A manager at a Payless shoe store asserted in a class action that Payless using a “fluctuating workweek model” to calculate the overtime to which she and other Payless workers were entitled violated the requirement under the Pennsylvania Minimum Wage Act. That law requires that employees receive overtime compensation for every hour that they work in excess of 40 hours a week. This lawsuit relates to an August 2012 decision by a Pennsylvania court that determined that a fluctuating workweek model such as the one that Payless uses was an illegal method for determining the overtime compensation to which an employee was entitled.

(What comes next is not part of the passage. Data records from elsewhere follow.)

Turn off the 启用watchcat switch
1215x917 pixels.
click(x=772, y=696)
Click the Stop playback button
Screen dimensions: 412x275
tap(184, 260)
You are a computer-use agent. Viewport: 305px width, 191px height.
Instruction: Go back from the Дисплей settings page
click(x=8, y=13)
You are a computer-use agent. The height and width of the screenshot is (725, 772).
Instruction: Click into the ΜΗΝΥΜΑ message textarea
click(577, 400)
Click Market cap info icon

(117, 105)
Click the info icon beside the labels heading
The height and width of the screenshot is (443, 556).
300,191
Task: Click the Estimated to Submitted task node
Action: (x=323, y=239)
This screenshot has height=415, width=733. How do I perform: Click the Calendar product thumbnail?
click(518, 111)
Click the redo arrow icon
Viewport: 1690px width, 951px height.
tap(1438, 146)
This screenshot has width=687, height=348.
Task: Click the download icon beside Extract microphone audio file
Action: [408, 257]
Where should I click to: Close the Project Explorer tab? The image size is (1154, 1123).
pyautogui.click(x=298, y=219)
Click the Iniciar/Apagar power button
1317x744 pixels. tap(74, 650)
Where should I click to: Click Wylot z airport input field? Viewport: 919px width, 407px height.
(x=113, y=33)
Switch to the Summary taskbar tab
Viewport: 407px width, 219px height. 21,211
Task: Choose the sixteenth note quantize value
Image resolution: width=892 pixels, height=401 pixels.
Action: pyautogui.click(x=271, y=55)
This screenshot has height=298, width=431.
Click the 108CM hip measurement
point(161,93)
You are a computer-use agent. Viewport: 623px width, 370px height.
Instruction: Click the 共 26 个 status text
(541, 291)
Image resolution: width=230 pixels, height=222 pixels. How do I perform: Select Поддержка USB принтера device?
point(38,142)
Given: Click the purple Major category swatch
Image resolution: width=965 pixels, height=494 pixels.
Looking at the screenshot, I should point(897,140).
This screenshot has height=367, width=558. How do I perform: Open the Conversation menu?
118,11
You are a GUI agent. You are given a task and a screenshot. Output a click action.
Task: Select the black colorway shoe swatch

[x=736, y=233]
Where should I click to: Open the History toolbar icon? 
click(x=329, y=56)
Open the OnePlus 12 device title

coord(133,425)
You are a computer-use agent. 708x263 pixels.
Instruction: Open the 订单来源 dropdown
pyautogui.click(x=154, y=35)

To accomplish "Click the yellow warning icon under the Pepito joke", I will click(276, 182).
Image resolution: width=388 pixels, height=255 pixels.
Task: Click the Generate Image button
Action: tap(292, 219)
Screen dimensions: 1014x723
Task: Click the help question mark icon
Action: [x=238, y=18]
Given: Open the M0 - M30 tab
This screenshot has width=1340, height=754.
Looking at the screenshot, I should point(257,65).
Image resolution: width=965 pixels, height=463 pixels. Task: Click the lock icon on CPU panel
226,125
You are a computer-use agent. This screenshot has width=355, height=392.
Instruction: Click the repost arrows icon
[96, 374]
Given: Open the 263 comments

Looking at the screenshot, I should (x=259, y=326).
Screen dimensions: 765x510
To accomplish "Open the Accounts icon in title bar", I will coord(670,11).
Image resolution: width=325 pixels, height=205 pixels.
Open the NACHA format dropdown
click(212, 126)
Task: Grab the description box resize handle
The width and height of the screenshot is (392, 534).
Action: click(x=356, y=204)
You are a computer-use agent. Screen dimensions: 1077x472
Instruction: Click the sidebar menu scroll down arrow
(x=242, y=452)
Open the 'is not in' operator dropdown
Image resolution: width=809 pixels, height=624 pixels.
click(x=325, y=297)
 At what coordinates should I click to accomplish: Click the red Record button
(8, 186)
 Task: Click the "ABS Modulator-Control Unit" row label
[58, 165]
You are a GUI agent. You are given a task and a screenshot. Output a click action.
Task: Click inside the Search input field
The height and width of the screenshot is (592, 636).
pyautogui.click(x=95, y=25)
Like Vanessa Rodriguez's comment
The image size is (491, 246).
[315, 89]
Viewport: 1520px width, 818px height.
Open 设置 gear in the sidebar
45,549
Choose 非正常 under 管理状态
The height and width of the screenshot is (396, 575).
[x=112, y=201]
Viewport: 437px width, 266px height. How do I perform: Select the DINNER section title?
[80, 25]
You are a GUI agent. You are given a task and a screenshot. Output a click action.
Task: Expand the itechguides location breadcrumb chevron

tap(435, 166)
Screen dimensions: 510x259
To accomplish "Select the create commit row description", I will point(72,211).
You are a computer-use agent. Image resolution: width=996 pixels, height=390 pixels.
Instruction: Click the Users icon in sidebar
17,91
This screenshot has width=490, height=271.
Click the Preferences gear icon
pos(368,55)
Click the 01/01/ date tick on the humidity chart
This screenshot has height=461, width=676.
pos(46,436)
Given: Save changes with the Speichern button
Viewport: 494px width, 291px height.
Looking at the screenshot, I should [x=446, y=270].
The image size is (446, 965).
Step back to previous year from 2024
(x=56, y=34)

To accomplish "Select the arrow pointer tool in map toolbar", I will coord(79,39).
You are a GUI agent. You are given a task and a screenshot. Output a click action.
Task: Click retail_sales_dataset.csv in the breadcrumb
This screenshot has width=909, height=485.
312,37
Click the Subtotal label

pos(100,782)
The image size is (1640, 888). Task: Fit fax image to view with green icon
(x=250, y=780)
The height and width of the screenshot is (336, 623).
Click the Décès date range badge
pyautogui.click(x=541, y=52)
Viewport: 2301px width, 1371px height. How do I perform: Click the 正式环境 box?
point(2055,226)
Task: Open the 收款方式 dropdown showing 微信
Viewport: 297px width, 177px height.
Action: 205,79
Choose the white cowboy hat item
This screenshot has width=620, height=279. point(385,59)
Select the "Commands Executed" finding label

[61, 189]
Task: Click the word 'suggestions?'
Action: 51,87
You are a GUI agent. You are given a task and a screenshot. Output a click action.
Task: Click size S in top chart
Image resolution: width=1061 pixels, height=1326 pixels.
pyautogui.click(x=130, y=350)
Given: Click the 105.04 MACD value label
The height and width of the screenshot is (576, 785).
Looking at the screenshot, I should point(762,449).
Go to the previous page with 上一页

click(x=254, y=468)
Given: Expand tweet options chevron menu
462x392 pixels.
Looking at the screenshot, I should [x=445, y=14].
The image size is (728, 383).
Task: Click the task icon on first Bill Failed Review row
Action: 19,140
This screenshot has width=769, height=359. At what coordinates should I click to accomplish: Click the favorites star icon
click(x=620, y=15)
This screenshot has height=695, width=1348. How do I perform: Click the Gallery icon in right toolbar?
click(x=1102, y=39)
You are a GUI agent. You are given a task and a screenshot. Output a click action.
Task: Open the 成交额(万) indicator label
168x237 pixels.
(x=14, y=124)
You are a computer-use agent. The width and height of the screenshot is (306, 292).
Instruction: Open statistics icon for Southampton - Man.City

The challenged system calculated the overtime compensation to which an employee was entitled by dividing that person’s weekly salary by the total number of hours that he or she worked that week and then paying him or her an overtime rate of one-half of the calculated rate under this method. Payless used that method between September 2010 and December 2012.
The remedies that the workers are requesting from the court include: (1) the difference between the legally required amount of overtime and the amount that they received under the disputed system and (2) an award of expenses related to presenting their legal arguments.
Overtime laws simply require that employers pay a non-exempt worker one-and-one-half times the amount of his or her standard hourly pay rate for each hour worked in a week above the threshold number of hours under a state’s labor laws. The threshold number of hours is 40 under Pennsylvania law.
Problems related to paying required overtime extend beyond simply not giving someone the additional compensation for the extra hours worked. Some employers: (1) use the illegal fluctuating workweek system that is at the heart of this lawsuit, and/or (2) require that employees work off the clock to avoid having them exceed the threshold amount.